R.I.P. Elwood “Woody” Hughes.
Elwood “Woody” Hughes, war veteran and witness to events on Iwo Jima, passed away February 2nd aged 95. As a Marine he was present on the Japanese island when American soldiers raised the flag on Mount Suribachi.
Photographer Joe Rosenthal captured an iconic image, winning the Pulitzer Prize. A world famous memorial was placed in Arlington County, Virginia.
According to Military.com, Private First Class Hughes had landed on Iwo Jima a day before the stars and stripes found a home on Suribachi. The raising happened just 4 days into the conflict, which lasted 36 days in total.
Hughes’ death is almost the end of an era. Reportedly 2 other ex-servicemen survive. He was one of the last people from the Chicago area to set foot on Iwo Jima. He’d only opened up about the battle relatively recently, in 2019.
In an interview for the American Veterans Center last year, he talked about his background and military career. Hughes was born May 14th on a farm in 1925. His self sufficient situation meant he avoided certain hardships from the Great Depression.

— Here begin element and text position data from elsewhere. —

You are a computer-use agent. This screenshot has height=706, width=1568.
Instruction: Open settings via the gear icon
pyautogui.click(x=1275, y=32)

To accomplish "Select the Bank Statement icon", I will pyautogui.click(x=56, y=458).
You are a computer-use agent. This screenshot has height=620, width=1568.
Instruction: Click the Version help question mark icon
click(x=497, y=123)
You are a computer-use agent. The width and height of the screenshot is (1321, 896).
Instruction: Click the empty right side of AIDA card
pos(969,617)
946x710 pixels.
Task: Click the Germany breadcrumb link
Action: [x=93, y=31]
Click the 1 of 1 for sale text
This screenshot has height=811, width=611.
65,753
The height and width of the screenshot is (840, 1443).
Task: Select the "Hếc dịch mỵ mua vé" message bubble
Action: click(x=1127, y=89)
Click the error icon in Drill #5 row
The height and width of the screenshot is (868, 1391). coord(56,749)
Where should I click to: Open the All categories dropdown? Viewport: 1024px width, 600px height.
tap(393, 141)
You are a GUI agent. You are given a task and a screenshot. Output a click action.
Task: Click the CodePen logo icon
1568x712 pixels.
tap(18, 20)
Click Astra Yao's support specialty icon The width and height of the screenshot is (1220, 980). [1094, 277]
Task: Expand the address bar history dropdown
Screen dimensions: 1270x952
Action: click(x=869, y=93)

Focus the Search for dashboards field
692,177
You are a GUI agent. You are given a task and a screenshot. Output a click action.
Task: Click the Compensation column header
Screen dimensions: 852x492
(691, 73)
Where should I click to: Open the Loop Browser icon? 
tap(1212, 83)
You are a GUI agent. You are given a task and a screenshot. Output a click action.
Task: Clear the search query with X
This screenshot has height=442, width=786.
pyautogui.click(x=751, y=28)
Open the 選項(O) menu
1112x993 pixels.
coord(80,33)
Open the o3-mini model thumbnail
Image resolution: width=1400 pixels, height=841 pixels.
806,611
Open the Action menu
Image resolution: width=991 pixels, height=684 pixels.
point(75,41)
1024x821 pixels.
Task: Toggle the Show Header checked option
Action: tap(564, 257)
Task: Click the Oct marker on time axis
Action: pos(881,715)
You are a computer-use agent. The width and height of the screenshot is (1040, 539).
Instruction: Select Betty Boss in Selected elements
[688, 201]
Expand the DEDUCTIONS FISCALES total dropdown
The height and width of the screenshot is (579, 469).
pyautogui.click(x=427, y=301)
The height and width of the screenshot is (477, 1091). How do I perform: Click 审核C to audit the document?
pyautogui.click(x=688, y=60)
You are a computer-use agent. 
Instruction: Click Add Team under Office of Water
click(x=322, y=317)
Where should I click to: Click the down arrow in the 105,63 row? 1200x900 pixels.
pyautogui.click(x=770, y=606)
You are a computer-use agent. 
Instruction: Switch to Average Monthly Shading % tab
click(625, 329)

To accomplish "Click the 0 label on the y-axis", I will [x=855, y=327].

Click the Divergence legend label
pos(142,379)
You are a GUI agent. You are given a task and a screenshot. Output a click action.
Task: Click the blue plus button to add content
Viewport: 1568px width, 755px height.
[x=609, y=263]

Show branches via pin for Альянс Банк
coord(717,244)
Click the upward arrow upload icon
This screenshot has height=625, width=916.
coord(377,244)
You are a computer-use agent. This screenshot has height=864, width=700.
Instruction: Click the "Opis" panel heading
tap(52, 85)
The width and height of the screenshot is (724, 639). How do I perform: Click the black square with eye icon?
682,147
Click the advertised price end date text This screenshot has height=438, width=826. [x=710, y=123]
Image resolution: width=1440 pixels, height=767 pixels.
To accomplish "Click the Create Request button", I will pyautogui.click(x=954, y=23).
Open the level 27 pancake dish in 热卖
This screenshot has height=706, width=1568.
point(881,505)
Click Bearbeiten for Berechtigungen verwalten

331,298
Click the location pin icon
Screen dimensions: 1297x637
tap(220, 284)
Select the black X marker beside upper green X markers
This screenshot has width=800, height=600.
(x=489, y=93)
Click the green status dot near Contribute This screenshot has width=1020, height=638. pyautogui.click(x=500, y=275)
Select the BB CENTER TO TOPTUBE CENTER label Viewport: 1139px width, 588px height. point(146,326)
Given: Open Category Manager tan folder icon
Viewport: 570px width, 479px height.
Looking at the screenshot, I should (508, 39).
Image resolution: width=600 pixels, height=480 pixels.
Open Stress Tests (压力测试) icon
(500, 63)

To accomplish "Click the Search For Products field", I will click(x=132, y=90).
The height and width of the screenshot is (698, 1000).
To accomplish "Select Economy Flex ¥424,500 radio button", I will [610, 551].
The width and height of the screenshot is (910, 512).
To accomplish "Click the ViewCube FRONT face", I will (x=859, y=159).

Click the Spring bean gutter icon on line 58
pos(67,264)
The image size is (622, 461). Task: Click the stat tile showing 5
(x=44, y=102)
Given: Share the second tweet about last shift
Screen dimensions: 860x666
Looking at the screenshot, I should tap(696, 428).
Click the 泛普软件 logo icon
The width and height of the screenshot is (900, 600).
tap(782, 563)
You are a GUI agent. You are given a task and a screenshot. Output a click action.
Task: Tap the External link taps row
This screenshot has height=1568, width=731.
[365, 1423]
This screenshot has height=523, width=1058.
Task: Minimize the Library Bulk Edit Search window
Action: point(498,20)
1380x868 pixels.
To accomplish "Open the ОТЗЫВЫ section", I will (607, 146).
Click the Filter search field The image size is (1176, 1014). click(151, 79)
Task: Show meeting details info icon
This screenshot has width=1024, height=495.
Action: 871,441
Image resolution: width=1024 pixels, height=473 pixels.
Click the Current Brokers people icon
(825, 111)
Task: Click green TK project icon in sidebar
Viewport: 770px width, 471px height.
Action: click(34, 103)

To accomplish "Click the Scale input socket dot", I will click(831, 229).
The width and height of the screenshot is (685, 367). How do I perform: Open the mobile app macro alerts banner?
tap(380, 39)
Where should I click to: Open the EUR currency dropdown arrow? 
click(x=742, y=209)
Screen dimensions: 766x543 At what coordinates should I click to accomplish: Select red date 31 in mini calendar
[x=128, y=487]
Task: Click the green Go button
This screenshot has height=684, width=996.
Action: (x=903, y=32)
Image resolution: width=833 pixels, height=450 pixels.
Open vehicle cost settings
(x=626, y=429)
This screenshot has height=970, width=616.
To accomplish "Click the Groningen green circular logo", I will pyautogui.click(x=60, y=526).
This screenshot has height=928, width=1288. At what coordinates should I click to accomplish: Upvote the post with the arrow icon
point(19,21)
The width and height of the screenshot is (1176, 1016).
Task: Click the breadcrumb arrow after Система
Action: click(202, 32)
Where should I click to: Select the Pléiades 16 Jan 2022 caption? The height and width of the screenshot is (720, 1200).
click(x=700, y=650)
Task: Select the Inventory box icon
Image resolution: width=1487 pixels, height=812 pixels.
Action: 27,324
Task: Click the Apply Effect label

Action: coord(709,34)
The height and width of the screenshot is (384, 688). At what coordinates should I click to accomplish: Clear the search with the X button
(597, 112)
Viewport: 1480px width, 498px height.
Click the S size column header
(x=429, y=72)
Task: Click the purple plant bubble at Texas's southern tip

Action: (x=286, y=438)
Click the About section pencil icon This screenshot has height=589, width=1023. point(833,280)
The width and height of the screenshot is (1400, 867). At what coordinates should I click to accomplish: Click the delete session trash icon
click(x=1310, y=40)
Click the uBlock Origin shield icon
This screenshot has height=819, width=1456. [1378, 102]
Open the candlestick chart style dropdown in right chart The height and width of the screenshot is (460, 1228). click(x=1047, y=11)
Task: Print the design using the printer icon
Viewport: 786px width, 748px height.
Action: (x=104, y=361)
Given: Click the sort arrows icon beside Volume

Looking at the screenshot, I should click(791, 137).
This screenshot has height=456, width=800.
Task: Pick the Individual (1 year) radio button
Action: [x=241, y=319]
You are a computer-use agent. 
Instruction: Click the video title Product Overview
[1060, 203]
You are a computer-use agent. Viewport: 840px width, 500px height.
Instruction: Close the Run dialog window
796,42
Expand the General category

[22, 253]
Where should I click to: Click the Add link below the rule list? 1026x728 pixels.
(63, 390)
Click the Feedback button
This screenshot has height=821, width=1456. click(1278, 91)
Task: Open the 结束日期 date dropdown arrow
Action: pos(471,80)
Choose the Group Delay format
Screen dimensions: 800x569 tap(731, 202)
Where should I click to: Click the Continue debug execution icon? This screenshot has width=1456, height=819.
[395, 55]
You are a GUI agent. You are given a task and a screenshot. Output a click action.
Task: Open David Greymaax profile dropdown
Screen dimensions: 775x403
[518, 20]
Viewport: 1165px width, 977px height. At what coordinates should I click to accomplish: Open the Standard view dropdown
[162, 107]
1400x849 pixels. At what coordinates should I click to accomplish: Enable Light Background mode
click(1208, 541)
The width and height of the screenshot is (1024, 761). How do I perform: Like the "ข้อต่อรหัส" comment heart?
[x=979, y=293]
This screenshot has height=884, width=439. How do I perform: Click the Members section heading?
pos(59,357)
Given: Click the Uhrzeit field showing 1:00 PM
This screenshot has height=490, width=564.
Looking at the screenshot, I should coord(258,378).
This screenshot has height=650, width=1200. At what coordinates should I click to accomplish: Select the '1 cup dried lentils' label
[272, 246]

His parents were Elwood E. and Eva Mae (nee Roberts) Hughes, as mentioned in his obituary for Glueckert Funeral Home. He also had an older sister, mentioned in his chat to the Veterans Center. Hughes entered the service in 1943, fresh out of Roanoke High School.
Hughes’ first experience of conflict was at the Battle of Saipan, part of the Pacific campaign. His commander was Gen H.M. “Howlin’ Mad” Smith, “the father of U.S. amphibious warfare” writes Military.com.
Iwo Jima was eyed as a potential staging post for US forces. Lying 750 miles off the Japanese coast, it contained 3 airfields according to History.com. From here, the US figured they could move in on the island before launching an invasion on the mainland.
Unfortunately, an assumption that Japan’s Imperial Army were worn down proved dangerously wrong. The enemy set up camp in the mountains, where they could conceal themselves.
“Howlin’ Mad” Smith led the first attack, up against General Tadamichi Kuribayashi, whose tactics were shockingly effective. The land worked against US Marines – Iwo Jima’s beaches made things challenging to say the least, composed as they were of steep volcanic ash.
Ultimately the Americans took the territory, though at a terrible cost. 7,000 Marines lost their lives, together with over 20,000 Japanese.
Speaking to American Veterans Center, Hughes rejected being called a hero. “I shouldn’t be,” he said “because the heroes never walked off of Iwo Jima”.
He was humble about his role on the island, referring to himself as a “gofer” working at the Command Center. The veteran saw talking about his memories as honoring the dead, rather than putting himself on a pedestal with them.
Interestingly, Hughes worked with Navajo Code Talkers as part of the job. These were Native Americans whose language formed the basis of a secret communication system.
Military.com reports on Hughes’ name being added to a flag, alongside fellow survivors of the Battle. The flag then toured the States.
Hughes’ passing comes just days before the 76th anniversary of the Battle (the 23rd). ABC Eyewitness News spoke to his son Bill, who stated his father planned to raise the flag at a local school.
Following his military service, Hughes worked as a basketball coach and a physical education teacher. Glueckert writes that he relocated to Kentucky last year, where Bill is based. He passed away in Lexington.
Woody’s late wife Susan Jane Hughes was by his side for 62 years. He leaves behind children Ellen (Frank) Regalado, Emily Hughes, and William Victor (Teresa) Hughes, as well as 9 grandchildren and no less than 17 great-grandkids.
“He was often remembered for his smile, a story, and a gleam in his eye” his obituary reads.
“He was part of what Tom Brokaw would call ‘’the greatest generation’” said Bill, quoted by ABC.
Elwood “Woody” Hughes: 1925 – 2021. RIP.